INSTRUCTIONS FOR THE TASK> Reproduce word for word the stretch of the article on Tanzin v. Tanvir from "Second, this decision" through "happen to others.".

QUOTED PASSAGE>
┌──
The Importance of the Supreme Court’s Decision That Muslims Can Sue FBI Agents for Being Placed on the No-Fly List as Retaliation for Refusing to be Informants
On Thursday, the CUNY-CLEAR,[1] led by Professor Ramzi Kassem, won an important decision from the United States Supreme Court in Tanzin v. Tanvir.  The plaintiffs in Tanzin are three Muslim men. The men allege that they were placed on the “No Fly List” as suspected terrorists in retaliation for refusing to serve as informants for the FBI.  Upholding the early decision of the Second Circuit, the U.S. Supreme Court found unanimously that the men were entitled to seek money damages against individual FBI agents for wrongful interference with their religious practices, under the Religious Freedom Restoration Act of 1993 (“RFRA”). You can learn more about the case on CLCMA’s website.

This U.S. Supreme Court decision is important for several reasons.  First, this is the second time in five years that the U.S. Supreme Court has unanimously determined that statutes protecting religious discrimination extend protections to Muslims.  The time first occurred in the case of Holt v. Hobbs, wherein the U.S. Supreme Court found that state prison officials’ prohibition of facial hair for a Muslim prisoner violated the Religious Land Use and Institutionalized Persons Act (“RLUIPA”). The fact that the U.S. Supreme Court has considered two separate cases on this issue in five years is, in and of itself, evidence of the unfortunate widespread practices of religious discrimination by government officials against Muslims, under the guise of security measures. The U.S. Supreme Court’s unanimous decision in Tanzin sends a strong signal that the federal courts should not simply continue to acquiesce to the government’s use of the national security label to justify religious discrimination.
Second, this decision demonstrates the importance of courage. Each of the plaintiffs in this case deserves our respect and gratitude. They individually were willing to stand up in a public forum and acknowledge that the FBI had labeled them as suspected terrorists, and explain why. That takes courage.  Many will not read past “suspected terrorist”, but these men had the courage to tell their stories so that what happened to them will not happen to others.
└──
(Target pointing data)
┌──
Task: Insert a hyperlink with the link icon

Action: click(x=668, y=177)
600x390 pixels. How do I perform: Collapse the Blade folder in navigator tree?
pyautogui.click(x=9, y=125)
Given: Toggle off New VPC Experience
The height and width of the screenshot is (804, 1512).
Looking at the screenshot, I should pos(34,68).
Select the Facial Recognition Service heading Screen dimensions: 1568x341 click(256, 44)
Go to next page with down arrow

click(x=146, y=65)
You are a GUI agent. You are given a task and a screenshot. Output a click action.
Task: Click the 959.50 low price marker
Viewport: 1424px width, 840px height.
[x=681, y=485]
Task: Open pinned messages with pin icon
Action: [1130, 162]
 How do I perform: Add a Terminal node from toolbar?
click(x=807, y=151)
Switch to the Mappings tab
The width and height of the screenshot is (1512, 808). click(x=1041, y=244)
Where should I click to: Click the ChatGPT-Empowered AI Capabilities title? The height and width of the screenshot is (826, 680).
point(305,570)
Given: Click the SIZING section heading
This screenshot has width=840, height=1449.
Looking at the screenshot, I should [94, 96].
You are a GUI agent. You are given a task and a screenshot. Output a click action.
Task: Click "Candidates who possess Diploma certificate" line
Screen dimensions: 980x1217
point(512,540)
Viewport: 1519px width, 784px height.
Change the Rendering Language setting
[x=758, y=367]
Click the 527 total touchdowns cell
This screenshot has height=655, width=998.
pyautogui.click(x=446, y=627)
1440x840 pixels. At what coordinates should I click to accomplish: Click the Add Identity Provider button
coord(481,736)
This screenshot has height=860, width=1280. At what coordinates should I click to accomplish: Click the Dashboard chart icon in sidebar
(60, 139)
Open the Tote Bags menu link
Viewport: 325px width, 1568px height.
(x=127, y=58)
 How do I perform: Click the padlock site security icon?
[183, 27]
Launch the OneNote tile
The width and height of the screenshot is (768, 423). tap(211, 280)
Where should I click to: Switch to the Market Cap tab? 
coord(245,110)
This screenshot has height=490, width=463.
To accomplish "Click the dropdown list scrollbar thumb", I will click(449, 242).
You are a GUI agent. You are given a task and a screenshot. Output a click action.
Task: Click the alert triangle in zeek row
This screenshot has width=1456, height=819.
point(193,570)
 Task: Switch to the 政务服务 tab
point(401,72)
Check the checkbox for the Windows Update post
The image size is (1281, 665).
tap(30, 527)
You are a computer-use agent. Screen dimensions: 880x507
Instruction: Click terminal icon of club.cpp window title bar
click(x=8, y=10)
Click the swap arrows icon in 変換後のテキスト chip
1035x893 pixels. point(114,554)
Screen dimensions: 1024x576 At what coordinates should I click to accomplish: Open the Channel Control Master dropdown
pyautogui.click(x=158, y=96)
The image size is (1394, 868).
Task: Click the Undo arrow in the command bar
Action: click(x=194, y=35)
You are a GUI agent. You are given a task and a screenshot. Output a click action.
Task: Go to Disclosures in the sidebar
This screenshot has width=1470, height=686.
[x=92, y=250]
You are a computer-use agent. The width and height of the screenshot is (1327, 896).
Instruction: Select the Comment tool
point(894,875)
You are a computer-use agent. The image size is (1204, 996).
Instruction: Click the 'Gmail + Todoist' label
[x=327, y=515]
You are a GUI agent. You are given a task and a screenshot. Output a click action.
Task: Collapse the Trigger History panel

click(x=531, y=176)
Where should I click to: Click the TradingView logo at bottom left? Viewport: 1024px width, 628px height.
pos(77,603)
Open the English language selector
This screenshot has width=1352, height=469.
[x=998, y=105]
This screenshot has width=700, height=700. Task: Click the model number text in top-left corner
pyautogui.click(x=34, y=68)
└──
CORRECT RESPONSE>
Second, this decision demonstrates the importance of courage. Each of the plaintiffs in this case deserves our respect and gratitude. They individually were willing to stand up in a public forum and acknowledge that the FBI had labeled them as suspected terrorists, and explain why. That takes courage.  Many will not read past “suspected terrorist”, but these men had the courage to tell their stories so that what happened to them will not happen to others.